- _INPUT MATERIAL_:
╭──

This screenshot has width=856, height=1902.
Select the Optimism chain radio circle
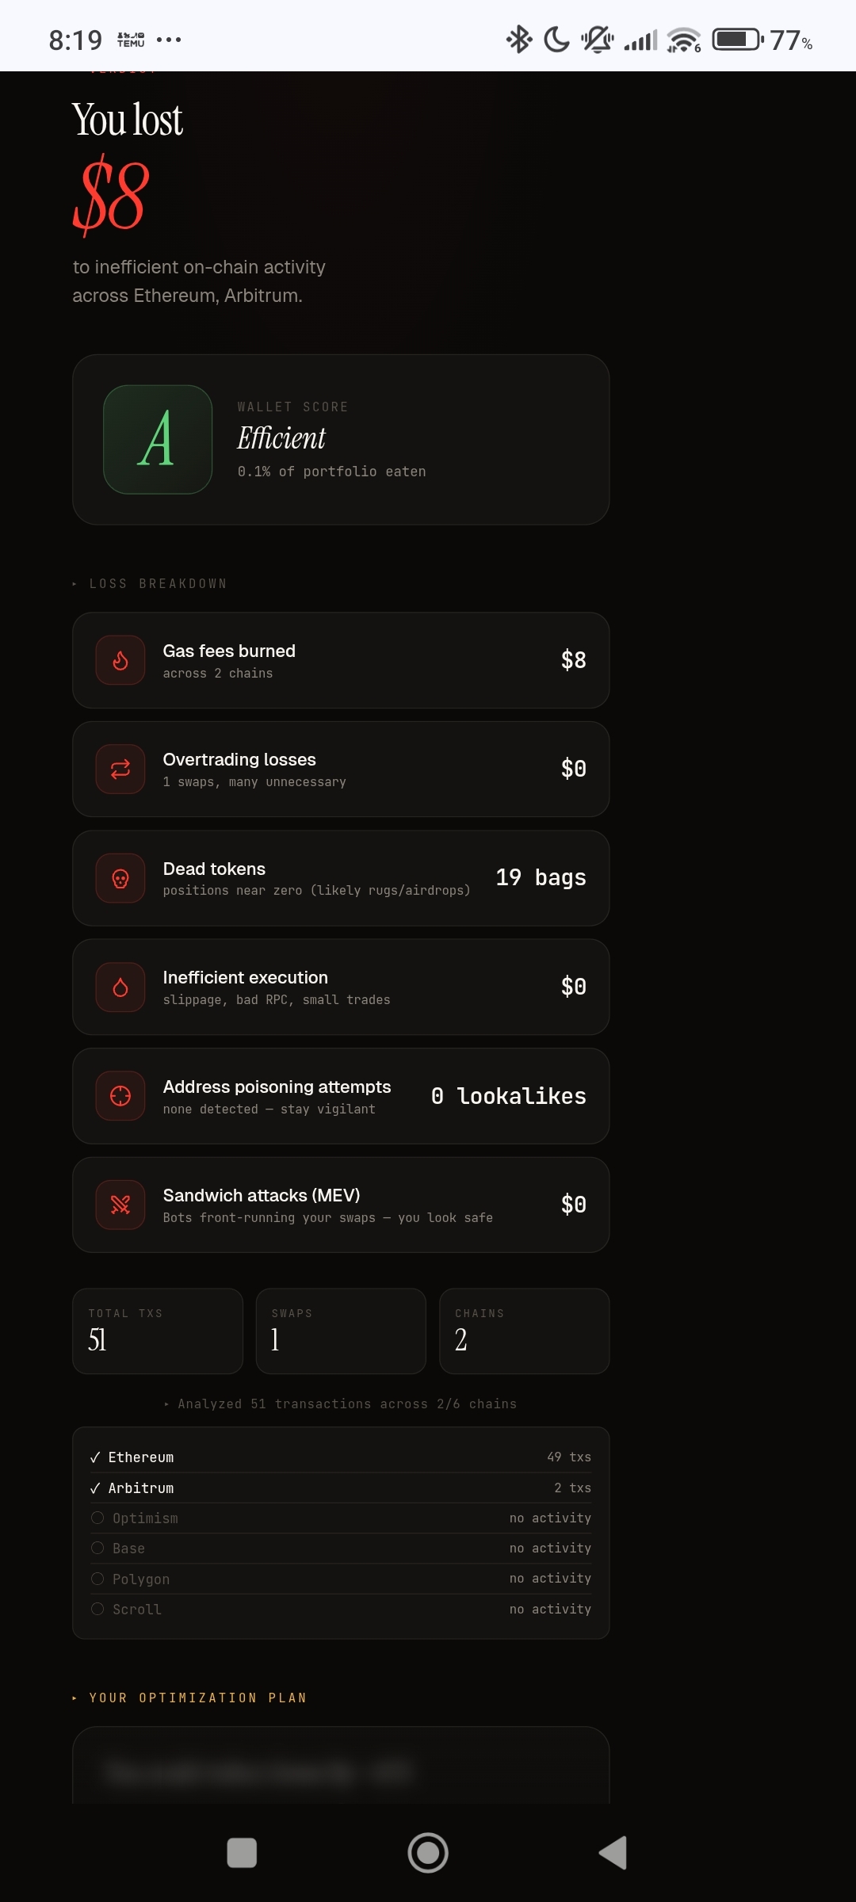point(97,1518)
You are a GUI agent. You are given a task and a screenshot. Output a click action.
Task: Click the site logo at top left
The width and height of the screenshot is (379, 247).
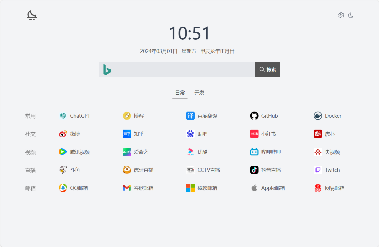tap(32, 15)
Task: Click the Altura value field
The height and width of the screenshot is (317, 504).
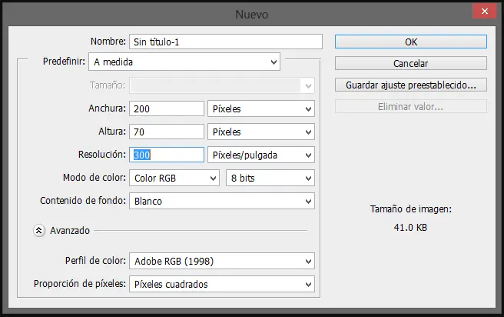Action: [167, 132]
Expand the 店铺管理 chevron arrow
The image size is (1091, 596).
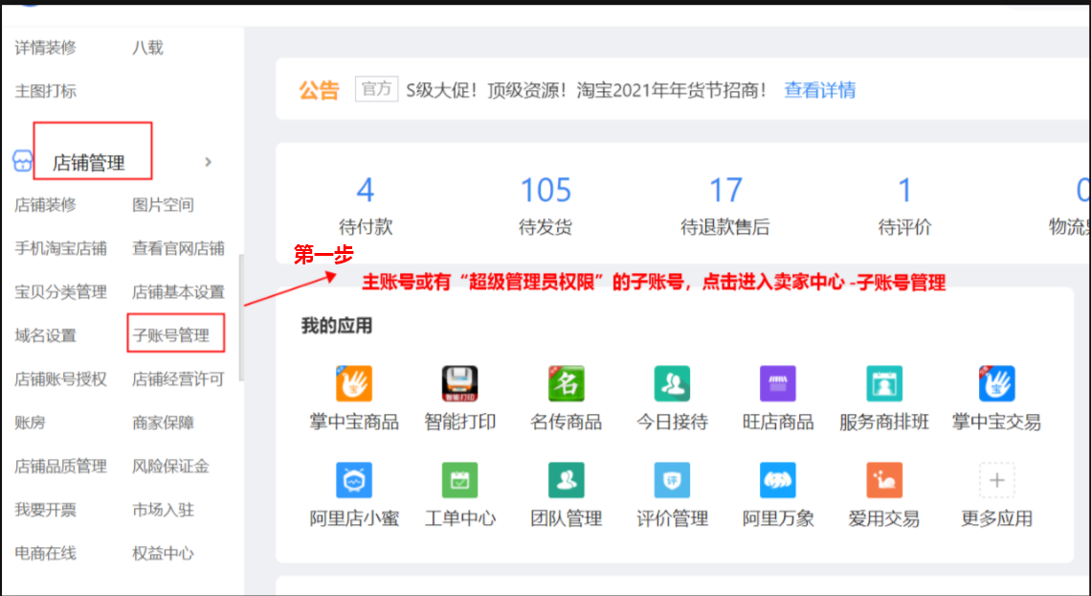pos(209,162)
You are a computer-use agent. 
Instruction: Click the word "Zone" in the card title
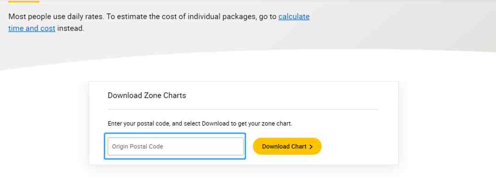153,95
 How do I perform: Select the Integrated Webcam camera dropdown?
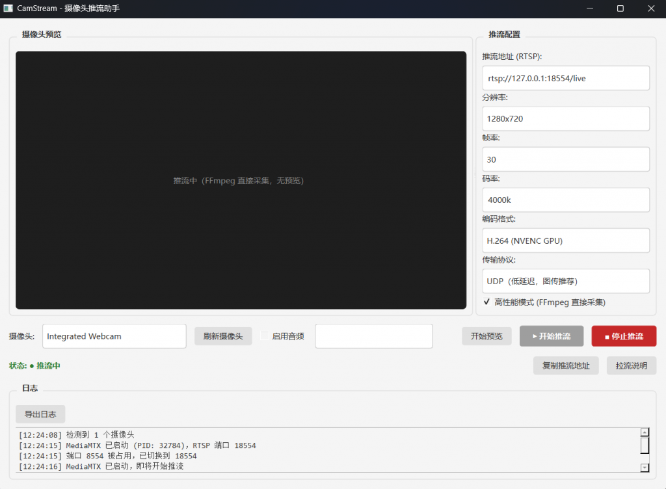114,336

╰──
╭──

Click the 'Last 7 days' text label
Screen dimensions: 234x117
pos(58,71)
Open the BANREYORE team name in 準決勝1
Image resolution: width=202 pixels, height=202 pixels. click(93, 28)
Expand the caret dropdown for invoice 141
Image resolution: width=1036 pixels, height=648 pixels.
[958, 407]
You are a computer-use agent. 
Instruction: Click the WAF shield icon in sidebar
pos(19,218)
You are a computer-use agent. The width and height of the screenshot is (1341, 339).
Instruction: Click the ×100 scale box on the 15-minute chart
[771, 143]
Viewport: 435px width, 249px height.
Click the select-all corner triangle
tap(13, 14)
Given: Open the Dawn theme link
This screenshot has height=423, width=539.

╰──
╭──

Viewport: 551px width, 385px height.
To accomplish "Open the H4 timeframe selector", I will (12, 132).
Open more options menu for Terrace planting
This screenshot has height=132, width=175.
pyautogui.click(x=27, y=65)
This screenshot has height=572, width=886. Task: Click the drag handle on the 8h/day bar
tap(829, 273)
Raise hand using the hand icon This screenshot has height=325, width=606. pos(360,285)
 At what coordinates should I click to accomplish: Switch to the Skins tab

╰──

- _TASK GOAL_: Look through the material above for the string "Viewport" and copy each line that has it.

- _YOUR RESPONSE_:
Viewport: 435px width, 249px height.
Viewport: 551px width, 385px height.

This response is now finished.